(INFORMATION PROVIDED Opens)

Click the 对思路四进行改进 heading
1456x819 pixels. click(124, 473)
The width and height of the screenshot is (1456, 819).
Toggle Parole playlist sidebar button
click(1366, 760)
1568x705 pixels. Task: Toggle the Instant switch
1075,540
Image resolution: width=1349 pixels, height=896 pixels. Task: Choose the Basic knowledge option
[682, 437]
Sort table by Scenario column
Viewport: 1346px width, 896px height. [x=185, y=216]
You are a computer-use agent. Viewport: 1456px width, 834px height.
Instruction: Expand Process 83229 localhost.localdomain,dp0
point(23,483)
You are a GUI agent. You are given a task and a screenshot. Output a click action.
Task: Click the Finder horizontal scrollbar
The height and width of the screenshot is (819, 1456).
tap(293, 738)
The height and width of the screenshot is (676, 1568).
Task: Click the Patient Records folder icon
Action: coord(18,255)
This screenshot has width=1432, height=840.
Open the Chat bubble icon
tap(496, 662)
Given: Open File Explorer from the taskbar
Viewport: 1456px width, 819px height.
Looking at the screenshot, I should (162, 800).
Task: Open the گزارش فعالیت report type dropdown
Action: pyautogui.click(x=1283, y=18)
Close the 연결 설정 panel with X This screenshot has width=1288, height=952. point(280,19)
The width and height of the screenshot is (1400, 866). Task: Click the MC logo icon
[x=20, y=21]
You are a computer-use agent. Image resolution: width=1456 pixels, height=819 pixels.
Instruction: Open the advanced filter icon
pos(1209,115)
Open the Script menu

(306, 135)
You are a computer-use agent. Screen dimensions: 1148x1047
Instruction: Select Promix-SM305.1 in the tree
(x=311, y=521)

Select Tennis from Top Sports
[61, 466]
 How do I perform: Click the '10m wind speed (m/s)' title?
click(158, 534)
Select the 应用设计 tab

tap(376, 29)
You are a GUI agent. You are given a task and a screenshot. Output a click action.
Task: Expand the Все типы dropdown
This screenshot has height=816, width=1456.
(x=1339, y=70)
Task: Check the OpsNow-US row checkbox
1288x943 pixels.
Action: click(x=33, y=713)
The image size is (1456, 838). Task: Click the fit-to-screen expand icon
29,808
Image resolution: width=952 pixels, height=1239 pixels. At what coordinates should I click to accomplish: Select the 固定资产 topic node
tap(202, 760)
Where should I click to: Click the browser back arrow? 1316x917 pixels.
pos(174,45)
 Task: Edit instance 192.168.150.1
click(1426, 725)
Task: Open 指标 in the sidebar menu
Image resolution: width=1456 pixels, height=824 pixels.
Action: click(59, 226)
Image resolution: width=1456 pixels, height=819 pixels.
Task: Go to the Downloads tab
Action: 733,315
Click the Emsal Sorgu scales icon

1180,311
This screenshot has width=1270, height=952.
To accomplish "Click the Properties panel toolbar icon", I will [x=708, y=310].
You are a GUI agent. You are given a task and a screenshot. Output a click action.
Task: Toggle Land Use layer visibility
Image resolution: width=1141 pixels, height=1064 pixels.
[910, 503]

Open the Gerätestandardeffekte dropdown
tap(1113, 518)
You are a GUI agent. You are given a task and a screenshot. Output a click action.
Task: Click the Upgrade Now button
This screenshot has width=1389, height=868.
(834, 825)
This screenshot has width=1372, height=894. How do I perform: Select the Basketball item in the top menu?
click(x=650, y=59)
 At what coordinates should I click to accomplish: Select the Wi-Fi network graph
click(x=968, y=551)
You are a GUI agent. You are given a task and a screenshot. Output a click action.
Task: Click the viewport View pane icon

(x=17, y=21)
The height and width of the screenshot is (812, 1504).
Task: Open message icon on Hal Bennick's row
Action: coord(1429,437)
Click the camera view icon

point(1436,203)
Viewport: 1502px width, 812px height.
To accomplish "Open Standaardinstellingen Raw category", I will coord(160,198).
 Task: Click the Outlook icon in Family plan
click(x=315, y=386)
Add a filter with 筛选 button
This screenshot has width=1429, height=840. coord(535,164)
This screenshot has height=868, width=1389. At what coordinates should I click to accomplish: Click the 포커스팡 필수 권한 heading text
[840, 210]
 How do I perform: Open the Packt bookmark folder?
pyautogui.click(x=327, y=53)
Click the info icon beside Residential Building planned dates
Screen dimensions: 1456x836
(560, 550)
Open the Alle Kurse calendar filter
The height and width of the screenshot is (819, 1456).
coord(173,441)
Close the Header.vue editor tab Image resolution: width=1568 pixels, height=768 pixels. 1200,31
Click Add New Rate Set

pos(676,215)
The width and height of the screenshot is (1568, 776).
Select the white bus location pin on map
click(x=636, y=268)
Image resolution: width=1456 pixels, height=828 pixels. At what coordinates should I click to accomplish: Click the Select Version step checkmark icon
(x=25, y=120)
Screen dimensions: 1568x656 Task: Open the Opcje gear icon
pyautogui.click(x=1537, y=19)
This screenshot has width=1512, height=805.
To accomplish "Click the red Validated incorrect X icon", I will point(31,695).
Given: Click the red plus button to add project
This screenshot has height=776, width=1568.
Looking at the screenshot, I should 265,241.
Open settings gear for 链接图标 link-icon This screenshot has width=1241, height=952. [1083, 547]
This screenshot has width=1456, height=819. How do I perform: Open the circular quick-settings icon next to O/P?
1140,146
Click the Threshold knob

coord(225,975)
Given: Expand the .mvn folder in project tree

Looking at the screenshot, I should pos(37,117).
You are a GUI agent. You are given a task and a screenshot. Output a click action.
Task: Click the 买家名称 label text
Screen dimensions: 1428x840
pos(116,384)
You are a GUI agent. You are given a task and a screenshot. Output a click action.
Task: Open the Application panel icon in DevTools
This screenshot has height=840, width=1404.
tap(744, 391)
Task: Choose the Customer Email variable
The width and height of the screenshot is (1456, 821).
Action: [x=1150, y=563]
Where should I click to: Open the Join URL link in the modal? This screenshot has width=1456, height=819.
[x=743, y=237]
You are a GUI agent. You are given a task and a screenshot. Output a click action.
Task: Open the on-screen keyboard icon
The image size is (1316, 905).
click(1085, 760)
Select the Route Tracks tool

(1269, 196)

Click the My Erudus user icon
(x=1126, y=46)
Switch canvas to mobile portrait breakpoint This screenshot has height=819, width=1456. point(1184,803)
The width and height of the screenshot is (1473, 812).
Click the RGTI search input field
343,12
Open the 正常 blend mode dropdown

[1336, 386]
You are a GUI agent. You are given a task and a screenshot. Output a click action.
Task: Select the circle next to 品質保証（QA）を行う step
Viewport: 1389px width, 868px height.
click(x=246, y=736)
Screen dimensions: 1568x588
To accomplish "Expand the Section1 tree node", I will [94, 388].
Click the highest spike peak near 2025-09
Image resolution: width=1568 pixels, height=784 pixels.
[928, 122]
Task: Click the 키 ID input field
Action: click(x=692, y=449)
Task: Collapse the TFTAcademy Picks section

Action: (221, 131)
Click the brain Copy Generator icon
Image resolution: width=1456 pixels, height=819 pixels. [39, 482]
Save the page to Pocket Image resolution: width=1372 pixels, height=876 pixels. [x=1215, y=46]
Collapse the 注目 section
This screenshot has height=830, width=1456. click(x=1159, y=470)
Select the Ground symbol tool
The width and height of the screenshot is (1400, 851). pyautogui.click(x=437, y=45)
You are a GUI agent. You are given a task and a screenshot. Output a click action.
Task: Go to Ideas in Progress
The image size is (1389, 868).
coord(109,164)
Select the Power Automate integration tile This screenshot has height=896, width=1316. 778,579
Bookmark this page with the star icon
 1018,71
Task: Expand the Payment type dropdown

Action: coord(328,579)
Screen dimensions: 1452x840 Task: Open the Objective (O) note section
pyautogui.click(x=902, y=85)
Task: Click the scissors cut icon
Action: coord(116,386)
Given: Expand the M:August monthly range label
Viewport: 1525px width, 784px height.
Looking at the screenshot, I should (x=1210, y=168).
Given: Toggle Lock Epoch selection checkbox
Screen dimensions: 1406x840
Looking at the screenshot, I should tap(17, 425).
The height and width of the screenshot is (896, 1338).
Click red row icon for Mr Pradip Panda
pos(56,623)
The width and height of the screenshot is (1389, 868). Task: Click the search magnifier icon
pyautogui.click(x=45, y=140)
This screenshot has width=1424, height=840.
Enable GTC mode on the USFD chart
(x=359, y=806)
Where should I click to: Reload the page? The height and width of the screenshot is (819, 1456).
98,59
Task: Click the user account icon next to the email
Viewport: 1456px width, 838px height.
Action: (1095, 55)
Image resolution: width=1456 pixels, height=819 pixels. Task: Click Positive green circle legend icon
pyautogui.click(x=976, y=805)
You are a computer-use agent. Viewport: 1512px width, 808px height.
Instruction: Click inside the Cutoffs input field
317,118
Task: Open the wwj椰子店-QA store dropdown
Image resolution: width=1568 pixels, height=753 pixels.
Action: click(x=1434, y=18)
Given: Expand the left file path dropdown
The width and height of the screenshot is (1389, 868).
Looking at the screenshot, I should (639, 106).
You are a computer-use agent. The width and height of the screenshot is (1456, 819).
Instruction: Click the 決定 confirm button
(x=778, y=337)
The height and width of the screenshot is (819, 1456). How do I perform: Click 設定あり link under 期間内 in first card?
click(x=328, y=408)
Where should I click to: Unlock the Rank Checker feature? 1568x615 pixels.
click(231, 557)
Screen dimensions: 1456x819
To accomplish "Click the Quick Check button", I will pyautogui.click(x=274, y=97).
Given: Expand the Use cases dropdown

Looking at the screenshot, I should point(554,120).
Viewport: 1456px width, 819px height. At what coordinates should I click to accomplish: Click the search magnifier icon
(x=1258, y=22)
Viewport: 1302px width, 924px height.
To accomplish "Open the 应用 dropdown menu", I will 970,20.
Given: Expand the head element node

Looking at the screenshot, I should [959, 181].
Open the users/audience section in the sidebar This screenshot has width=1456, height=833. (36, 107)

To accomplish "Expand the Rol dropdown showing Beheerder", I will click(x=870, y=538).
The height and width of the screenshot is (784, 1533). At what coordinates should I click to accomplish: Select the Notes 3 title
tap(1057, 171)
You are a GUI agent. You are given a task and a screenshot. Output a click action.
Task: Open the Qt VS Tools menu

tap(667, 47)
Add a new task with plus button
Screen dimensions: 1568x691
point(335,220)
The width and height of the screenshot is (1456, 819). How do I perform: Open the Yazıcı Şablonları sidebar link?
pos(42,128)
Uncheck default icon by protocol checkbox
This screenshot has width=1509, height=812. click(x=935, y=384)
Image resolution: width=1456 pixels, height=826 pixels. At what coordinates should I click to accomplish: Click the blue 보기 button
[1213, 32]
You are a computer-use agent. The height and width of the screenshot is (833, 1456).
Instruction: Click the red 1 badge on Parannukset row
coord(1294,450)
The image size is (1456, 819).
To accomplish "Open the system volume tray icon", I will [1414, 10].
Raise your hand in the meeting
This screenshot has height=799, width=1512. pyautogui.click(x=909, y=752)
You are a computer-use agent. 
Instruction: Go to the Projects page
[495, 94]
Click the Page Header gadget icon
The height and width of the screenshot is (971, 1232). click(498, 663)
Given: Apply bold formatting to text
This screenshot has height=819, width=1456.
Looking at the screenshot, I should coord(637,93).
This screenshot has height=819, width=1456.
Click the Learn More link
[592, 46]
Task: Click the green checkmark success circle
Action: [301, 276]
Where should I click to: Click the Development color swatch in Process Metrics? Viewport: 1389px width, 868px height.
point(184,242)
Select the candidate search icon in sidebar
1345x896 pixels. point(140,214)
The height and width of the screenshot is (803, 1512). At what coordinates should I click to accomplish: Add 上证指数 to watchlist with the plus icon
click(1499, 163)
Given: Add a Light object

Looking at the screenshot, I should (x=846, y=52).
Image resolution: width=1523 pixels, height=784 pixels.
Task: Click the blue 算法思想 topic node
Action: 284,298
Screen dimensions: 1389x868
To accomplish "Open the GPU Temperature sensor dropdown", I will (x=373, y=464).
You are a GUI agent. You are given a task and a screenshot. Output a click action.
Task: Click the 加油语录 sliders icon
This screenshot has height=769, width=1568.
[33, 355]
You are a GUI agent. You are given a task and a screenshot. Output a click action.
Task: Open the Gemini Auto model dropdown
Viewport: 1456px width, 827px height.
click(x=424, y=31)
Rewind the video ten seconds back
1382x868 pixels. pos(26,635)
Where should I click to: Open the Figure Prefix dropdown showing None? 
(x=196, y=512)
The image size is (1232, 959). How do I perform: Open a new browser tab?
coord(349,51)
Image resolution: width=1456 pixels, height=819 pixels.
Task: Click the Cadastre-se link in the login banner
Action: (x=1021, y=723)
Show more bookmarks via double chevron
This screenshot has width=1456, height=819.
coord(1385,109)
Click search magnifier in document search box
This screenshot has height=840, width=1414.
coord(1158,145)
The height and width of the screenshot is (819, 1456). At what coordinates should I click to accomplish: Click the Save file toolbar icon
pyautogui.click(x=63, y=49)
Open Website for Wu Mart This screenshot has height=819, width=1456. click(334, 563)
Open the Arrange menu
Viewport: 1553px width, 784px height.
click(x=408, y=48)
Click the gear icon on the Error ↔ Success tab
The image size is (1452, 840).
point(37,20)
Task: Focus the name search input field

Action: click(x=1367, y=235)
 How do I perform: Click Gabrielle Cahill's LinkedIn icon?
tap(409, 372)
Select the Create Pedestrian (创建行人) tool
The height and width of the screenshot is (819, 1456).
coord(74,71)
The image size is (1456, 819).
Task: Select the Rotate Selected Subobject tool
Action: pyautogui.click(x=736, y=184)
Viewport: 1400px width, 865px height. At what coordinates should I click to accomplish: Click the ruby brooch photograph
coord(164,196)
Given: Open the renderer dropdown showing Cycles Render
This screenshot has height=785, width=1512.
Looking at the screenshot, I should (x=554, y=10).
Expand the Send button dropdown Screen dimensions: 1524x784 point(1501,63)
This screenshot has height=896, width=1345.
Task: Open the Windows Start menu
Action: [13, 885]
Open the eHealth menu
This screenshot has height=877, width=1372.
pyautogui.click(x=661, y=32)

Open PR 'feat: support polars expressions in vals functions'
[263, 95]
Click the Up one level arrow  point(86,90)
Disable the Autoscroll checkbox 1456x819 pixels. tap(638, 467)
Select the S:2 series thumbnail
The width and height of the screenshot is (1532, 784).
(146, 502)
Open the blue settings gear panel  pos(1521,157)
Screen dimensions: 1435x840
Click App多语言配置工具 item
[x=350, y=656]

(INFORMATION PROVIDED Closes)

• [WORK ORDER]: If a line in the records above contains "will", copy that line.

• [TASK RESPONSE]:
To accomplish "Click the Properties panel toolbar icon", I will [x=708, y=310].
To accomplish "Open Standaardinstellingen Raw category", I will coord(160,198).
To accomplish "Click the red Validated incorrect X icon", I will point(31,695).
To accomplish "Expand the Section1 tree node", I will [94, 388].
To accomplish "Click the Quick Check button", I will pyautogui.click(x=274, y=97).
To accomplish "Open the 应用 dropdown menu", I will 970,20.
To accomplish "Expand the Rol dropdown showing Beheerder", I will click(x=870, y=538).
To accomplish "Open the system volume tray icon", I will [1414, 10].
To accomplish "Open the GPU Temperature sensor dropdown", I will (x=373, y=464).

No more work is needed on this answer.